Julia Wikswo is a graduate of Virginia Art Institute. She exhibited, taught, and worked in design and display in Virginia before moving to California. She has lived in Tennessee for many years and has taught children’s classes in the area while continuing her creative interests. She works in mixed media, drawing, and collage. Her focus most recently is on watercolor. She has had two one-woman shows and exhibits locally.
From the Curator
HERS is pleased to present the work of Julia Wikswo in the inaugural exhibition in the HERS Gallery. No woman can be said to have consented to hysterectomy unless she was first fully informed of all the alternatives and all the consequences of the removal of the female organs. In HERS ongoing study, 99.7 percent of hysterectomized women reported that they were not informed of the adverse effects of the surgery.
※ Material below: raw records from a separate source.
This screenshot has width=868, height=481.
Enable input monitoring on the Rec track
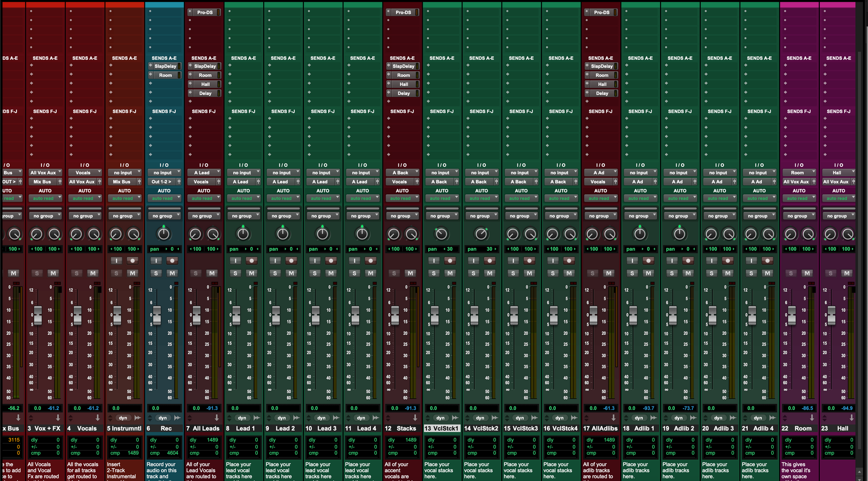156,261
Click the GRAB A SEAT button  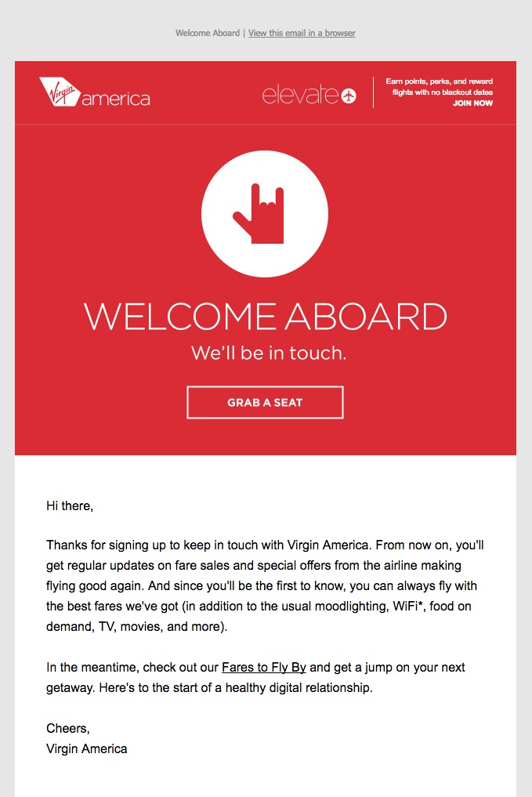pos(266,403)
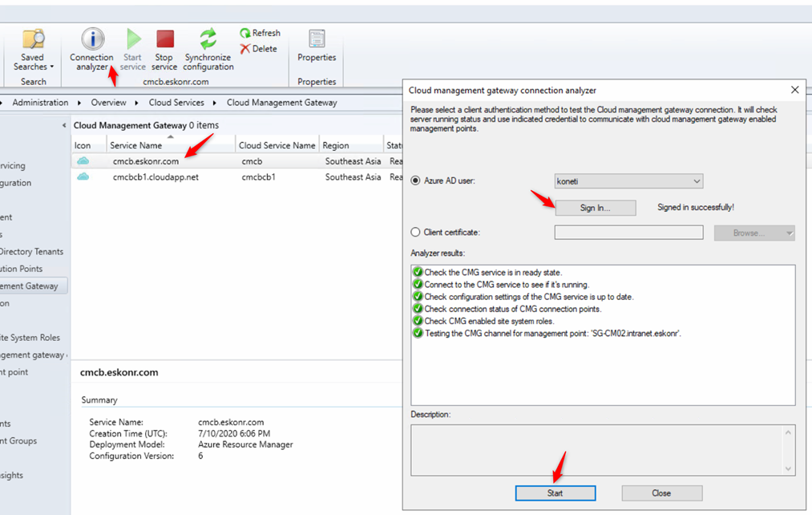Open Saved Searches dropdown
The width and height of the screenshot is (812, 515).
coord(33,50)
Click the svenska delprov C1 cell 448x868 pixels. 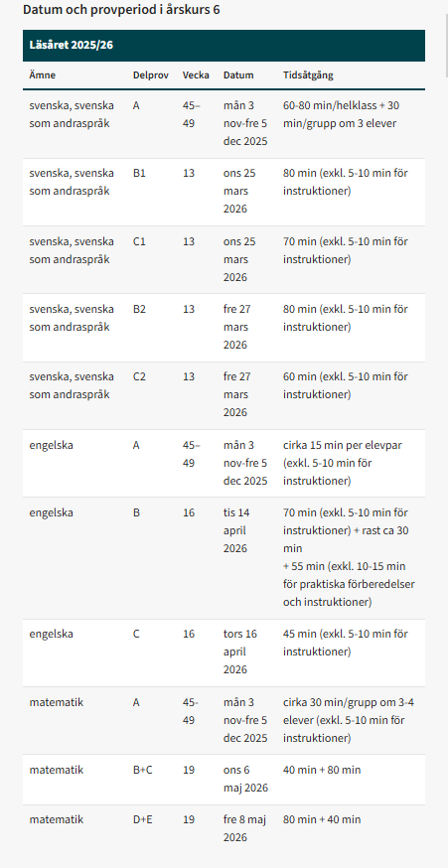tap(139, 242)
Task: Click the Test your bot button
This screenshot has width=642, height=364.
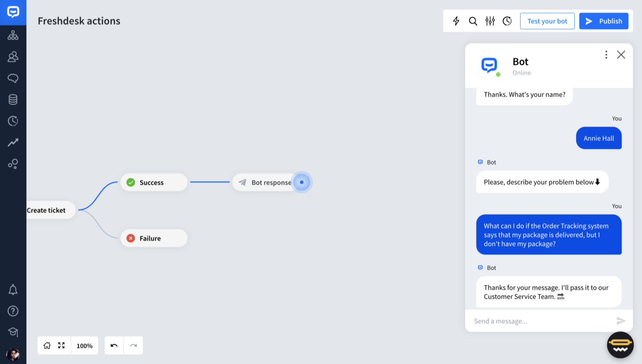Action: pyautogui.click(x=547, y=21)
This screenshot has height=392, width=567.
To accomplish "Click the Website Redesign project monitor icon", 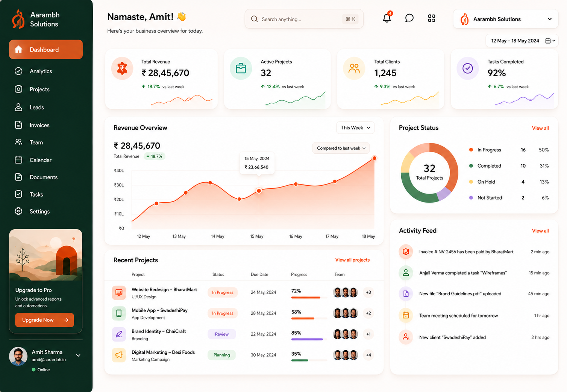I will (x=119, y=292).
As Julia said, for the most part these images speak for themselves, but we felt that some of the comments she made about these works might be helpful.
Regarding the first image, Julia said, “My blood waters [the doctor’s] new shrubbery while his kids watch.” Speaking of the doctor pictured here, she said, “He never came all the way into my [hospital] room [after the surgery]. He told me how cold it was outside and how his ten new shrubs were all freezing. He did this for ten days, and when the bill came he had charged $25 for each visit, which I found was the price of each of the ten boxwood shrubs.”
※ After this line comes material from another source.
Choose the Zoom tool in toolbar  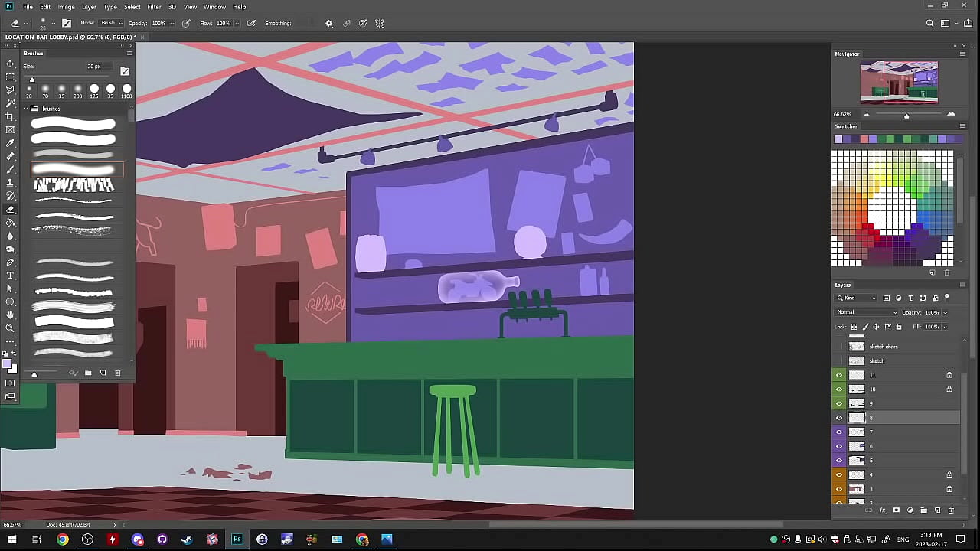tap(10, 328)
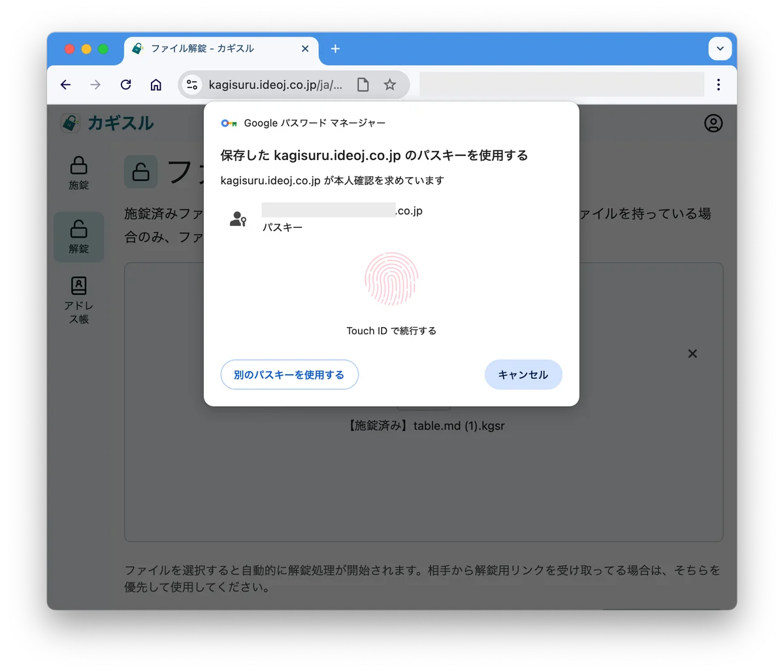Screen dimensions: 784x672
Task: Click the カギスル logo in header
Action: coord(108,123)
The second image is Julia’s response to a phone conversation with a friend whose husband had committed her to a psychiatric hospital a few weeks after being hysterectomized. “She called me from there, so I asked her how many other women were in there with her and how many of them were hysterectomized,” Julia said. “My friend said, ‘Oh, I’m sure there’s no connection, and I’m the only one.’ But I convinced her to go ask the other women. She did, and then she called back. ‘There are eleven of us in here, and ten have had hysterectomies,’ she said.”
Julia painted the fifth image after reading a quote from writer Mary Jean Irion:
“Normal day, let me be aware of the treasure you are. Let me learn from you, love you, savor you, bless you before you depart. Let me not pass you by in quest of some rare and perfect tomorrow. Let me hold you while I may, for it will not always be so. One day I shall dig my nails into the earth, or bury my face in the pillow, or stretch myself taut, or raise my hands to the sky, and want more than all the world your return.”
Of the seventh image, Julia said only, “Those damn rubber gloves.”
The eighth image in this series is a simple place setting, but upon closer inspection we see that Julia has provided many clues to why she was compelled to create this fascinating piece. Notice the name card (which conveys “unpunished” in Latin), the names of pharmaceutical drugs embossed on the napkin to the left, and a face looking up at us from the bottom of the glass of water, among other details.
Of the last image Julia asks, “Why do they take our healthy female organs away?”